### Supplied records:
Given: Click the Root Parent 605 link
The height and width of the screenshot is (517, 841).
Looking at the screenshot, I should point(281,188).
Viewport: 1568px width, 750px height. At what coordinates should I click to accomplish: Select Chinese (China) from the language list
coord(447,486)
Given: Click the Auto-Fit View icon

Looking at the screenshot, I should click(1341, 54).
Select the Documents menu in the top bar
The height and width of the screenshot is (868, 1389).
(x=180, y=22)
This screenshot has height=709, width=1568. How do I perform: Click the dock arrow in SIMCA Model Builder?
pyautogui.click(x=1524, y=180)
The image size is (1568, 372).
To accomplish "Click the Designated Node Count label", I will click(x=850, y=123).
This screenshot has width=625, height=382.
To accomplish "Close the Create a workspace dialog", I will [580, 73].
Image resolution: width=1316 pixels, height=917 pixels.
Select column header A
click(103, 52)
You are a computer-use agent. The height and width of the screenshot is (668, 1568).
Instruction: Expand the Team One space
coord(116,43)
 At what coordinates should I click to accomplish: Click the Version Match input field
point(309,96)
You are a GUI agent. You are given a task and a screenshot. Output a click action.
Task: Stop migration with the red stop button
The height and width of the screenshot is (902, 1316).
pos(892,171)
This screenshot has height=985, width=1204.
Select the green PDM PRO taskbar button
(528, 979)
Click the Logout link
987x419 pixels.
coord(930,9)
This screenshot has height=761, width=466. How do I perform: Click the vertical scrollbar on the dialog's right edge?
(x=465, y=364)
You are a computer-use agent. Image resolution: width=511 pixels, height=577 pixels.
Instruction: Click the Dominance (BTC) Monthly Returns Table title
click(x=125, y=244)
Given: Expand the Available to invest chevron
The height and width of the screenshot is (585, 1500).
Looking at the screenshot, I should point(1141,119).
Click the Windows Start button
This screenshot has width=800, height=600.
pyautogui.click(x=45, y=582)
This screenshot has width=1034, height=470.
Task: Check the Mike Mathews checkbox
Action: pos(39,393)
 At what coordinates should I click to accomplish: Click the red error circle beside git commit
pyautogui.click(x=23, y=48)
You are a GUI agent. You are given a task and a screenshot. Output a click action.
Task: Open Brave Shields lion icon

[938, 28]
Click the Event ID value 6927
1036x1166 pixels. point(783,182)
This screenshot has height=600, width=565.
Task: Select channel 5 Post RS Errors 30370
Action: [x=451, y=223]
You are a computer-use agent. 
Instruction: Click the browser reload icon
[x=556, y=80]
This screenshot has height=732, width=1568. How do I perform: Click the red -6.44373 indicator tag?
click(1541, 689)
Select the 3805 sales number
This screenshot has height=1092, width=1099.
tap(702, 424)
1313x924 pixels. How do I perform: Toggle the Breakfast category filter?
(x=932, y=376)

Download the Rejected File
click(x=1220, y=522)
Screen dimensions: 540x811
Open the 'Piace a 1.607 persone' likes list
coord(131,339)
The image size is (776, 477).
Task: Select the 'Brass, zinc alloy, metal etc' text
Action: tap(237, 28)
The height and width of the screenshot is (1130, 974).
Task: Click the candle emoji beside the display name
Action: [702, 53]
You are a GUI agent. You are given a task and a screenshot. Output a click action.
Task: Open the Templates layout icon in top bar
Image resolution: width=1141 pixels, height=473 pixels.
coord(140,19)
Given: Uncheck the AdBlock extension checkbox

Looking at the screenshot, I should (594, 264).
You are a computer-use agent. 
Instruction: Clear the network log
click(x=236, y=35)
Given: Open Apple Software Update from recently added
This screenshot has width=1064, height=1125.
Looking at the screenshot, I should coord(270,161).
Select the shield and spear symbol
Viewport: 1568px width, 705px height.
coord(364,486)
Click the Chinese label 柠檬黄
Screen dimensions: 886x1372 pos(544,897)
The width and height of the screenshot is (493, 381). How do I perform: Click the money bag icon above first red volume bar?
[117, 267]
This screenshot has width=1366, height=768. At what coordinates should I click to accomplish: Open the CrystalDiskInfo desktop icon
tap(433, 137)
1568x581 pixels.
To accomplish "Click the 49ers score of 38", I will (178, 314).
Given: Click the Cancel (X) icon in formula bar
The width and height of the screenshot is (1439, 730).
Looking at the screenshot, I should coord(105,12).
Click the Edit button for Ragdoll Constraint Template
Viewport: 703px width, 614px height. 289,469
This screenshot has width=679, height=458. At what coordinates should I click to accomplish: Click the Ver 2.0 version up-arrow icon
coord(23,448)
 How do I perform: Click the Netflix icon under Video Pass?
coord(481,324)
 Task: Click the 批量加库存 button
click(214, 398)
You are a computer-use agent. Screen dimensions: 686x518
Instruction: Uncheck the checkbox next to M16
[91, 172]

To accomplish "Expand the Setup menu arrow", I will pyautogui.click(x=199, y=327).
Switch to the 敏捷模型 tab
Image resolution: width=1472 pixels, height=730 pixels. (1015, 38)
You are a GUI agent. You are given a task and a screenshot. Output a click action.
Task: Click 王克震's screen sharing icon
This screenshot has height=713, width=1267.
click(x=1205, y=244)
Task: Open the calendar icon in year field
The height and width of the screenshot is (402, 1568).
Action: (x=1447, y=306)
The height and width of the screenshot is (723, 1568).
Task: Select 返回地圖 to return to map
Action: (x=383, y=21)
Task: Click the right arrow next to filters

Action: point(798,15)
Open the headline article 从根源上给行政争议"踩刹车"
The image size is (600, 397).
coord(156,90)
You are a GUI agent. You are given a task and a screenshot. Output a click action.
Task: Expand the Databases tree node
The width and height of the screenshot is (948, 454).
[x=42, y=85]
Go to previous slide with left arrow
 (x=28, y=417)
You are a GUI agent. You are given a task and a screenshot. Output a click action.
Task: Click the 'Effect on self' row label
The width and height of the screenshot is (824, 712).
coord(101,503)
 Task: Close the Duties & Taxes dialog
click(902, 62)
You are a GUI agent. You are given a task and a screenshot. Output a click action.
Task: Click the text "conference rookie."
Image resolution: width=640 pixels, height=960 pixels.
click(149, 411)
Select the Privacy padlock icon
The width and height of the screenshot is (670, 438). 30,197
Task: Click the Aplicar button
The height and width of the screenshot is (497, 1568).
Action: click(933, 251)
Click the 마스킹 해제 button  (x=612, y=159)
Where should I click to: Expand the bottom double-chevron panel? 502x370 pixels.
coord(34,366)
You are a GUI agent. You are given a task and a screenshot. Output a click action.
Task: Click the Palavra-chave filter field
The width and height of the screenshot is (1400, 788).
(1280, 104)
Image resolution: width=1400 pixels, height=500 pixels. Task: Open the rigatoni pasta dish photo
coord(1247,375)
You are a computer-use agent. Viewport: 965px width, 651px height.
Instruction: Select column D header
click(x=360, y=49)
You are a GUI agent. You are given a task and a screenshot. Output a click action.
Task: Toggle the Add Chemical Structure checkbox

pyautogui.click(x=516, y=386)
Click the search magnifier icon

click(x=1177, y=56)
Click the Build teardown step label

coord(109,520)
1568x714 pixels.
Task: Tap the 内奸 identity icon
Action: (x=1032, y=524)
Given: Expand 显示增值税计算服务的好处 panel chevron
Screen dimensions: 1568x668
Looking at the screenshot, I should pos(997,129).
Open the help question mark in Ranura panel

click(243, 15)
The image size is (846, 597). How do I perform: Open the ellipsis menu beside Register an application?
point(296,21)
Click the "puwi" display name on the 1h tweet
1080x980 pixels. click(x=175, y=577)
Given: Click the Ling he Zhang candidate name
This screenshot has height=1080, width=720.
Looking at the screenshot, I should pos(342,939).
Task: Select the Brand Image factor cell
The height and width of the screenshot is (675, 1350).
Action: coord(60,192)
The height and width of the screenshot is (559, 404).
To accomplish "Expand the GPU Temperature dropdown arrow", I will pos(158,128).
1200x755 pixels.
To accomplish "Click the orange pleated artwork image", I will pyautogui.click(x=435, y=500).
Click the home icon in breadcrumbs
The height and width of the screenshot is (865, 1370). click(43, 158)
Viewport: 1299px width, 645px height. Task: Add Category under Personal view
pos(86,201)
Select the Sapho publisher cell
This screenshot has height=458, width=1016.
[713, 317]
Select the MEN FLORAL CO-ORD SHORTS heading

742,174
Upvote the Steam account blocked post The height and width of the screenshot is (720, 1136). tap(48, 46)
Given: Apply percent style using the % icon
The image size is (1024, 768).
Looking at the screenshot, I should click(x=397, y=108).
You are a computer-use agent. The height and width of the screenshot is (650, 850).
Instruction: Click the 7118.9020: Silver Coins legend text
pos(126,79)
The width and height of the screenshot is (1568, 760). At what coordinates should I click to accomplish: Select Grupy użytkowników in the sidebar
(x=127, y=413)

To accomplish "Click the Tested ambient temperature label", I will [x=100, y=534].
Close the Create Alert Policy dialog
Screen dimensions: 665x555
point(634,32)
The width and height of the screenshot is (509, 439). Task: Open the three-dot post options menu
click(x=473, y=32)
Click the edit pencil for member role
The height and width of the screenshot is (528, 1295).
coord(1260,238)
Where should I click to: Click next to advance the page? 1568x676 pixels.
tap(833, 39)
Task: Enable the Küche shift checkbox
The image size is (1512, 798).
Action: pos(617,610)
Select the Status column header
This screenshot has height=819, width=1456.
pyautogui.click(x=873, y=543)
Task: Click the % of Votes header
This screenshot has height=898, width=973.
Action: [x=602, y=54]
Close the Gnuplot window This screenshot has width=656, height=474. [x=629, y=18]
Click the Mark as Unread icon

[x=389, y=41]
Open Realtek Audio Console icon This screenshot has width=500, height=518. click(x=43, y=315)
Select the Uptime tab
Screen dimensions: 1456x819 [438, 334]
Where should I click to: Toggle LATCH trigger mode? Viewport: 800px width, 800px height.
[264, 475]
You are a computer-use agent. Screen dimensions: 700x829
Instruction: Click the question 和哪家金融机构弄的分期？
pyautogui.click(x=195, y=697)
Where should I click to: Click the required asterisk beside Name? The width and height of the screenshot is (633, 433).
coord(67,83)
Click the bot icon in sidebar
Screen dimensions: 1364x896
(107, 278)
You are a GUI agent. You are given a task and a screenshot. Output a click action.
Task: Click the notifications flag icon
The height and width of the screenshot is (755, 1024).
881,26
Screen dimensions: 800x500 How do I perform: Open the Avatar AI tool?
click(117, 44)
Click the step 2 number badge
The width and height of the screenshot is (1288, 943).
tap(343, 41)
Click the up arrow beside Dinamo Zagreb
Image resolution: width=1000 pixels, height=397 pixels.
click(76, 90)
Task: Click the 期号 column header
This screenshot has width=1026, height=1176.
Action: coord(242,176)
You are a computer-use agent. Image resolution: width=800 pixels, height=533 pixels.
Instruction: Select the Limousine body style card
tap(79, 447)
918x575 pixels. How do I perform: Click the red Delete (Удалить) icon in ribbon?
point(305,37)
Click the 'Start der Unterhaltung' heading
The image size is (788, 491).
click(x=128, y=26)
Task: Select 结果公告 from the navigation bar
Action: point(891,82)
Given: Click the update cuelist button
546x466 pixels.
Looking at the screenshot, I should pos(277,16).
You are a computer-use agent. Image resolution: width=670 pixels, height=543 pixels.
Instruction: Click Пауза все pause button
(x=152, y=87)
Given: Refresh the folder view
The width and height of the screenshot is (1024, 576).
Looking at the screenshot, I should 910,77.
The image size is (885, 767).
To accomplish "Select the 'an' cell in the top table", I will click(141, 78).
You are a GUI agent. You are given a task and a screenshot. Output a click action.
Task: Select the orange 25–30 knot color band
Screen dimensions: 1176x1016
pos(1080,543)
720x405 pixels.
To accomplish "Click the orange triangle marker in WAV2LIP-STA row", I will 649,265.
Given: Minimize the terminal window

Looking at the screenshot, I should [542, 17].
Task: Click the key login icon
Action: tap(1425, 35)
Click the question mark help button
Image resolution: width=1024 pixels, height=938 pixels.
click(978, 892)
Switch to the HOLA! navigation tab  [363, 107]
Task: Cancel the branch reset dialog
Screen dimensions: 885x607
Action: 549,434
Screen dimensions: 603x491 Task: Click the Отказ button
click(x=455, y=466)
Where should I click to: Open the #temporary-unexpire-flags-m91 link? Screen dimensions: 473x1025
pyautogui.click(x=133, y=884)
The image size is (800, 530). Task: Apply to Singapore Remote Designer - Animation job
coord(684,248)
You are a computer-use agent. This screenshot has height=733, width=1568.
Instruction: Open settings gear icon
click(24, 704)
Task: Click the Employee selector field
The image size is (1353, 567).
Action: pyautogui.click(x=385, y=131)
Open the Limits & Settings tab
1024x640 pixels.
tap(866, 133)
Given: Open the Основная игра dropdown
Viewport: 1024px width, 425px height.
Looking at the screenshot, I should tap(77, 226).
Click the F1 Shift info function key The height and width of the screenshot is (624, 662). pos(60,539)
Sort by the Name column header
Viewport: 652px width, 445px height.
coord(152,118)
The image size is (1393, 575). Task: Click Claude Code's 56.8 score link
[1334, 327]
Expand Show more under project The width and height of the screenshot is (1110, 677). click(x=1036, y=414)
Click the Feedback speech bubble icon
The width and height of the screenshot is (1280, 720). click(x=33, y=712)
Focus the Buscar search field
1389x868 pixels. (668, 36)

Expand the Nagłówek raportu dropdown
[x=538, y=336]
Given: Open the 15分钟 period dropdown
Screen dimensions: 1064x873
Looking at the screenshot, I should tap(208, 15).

### Work instructions:
Output, from the data above, the lines from the line with "Given: Click the Cancel" to the line with "Task: Click the Aplicar button" exactly as they stand, both ends included and nothing else.

### Result for this exercise:
Given: Click the Cancel (X) icon in formula bar
The width and height of the screenshot is (1439, 730).
Looking at the screenshot, I should coord(105,12).
Click the Edit button for Ragdoll Constraint Template
Viewport: 703px width, 614px height. 289,469
This screenshot has width=679, height=458. At what coordinates should I click to accomplish: Click the Ver 2.0 version up-arrow icon
coord(23,448)
 How do I perform: Click the Netflix icon under Video Pass?
coord(481,324)
 Task: Click the 批量加库存 button
click(214, 398)
You are a computer-use agent. Screen dimensions: 686x518
Instruction: Uncheck the checkbox next to M16
[91, 172]

To accomplish "Expand the Setup menu arrow", I will pyautogui.click(x=199, y=327).
Switch to the 敏捷模型 tab
Image resolution: width=1472 pixels, height=730 pixels. (1015, 38)
You are a GUI agent. You are given a task and a screenshot. Output a click action.
Task: Click 王克震's screen sharing icon
This screenshot has height=713, width=1267.
click(x=1205, y=244)
Task: Open the calendar icon in year field
The height and width of the screenshot is (402, 1568).
Action: (x=1447, y=306)
The height and width of the screenshot is (723, 1568).
Task: Select 返回地圖 to return to map
Action: (x=383, y=21)
Task: Click the right arrow next to filters

Action: point(798,15)
Open the headline article 从根源上给行政争议"踩刹车"
The image size is (600, 397).
coord(156,90)
You are a GUI agent. You are given a task and a screenshot. Output a click action.
Task: Expand the Databases tree node
The width and height of the screenshot is (948, 454).
[x=42, y=85]
Go to previous slide with left arrow
 (x=28, y=417)
You are a GUI agent. You are given a task and a screenshot. Output a click action.
Task: Click the 'Effect on self' row label
The width and height of the screenshot is (824, 712).
coord(101,503)
 Task: Close the Duties & Taxes dialog
click(902, 62)
You are a GUI agent. You are given a task and a screenshot. Output a click action.
Task: Click the text "conference rookie."
Image resolution: width=640 pixels, height=960 pixels.
click(149, 411)
Select the Privacy padlock icon
The width and height of the screenshot is (670, 438). 30,197
Task: Click the Aplicar button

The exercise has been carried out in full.